#### [Exercise aim]
Starting with the line that contains "Image resolution: width=708", repeat each line exactly through the final line of the listing. No picture should appear in the copy.

──────── Data supplied ────────

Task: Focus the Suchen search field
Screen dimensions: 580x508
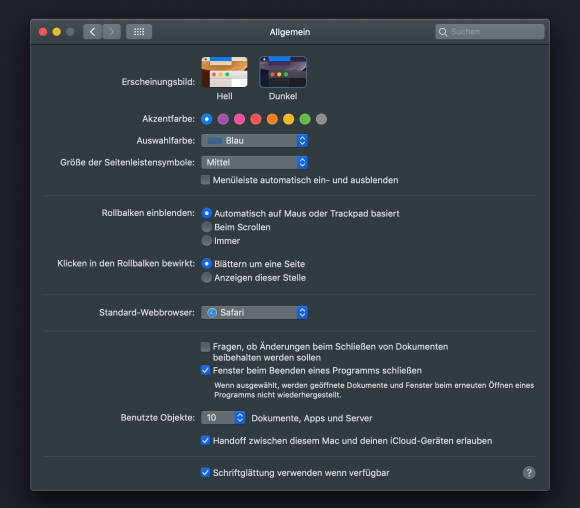Action: coord(490,32)

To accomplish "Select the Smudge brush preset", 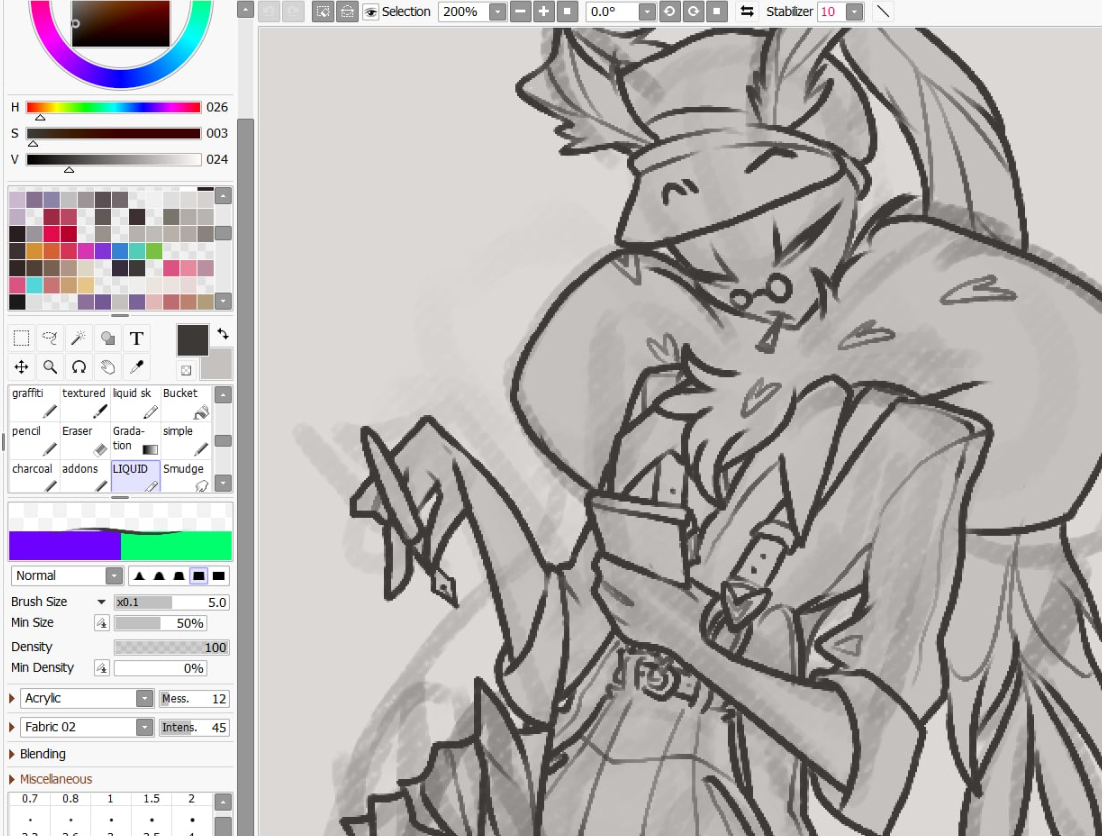I will pos(185,477).
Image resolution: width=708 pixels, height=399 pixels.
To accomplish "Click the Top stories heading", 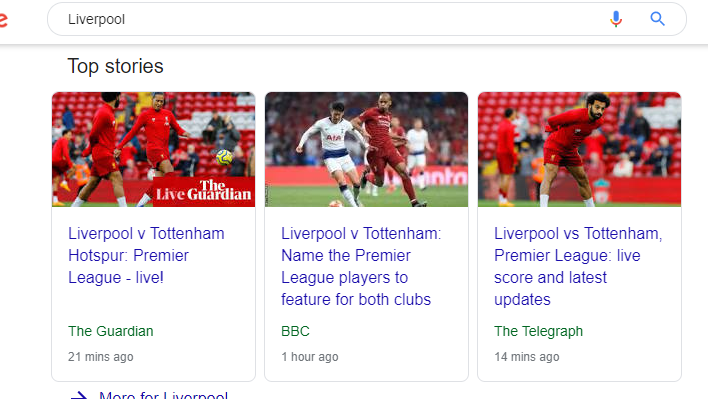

────────

#### [Output below]
Image resolution: width=708 pixels, height=399 pixels.
To accomplish "Click the Top stories heading", 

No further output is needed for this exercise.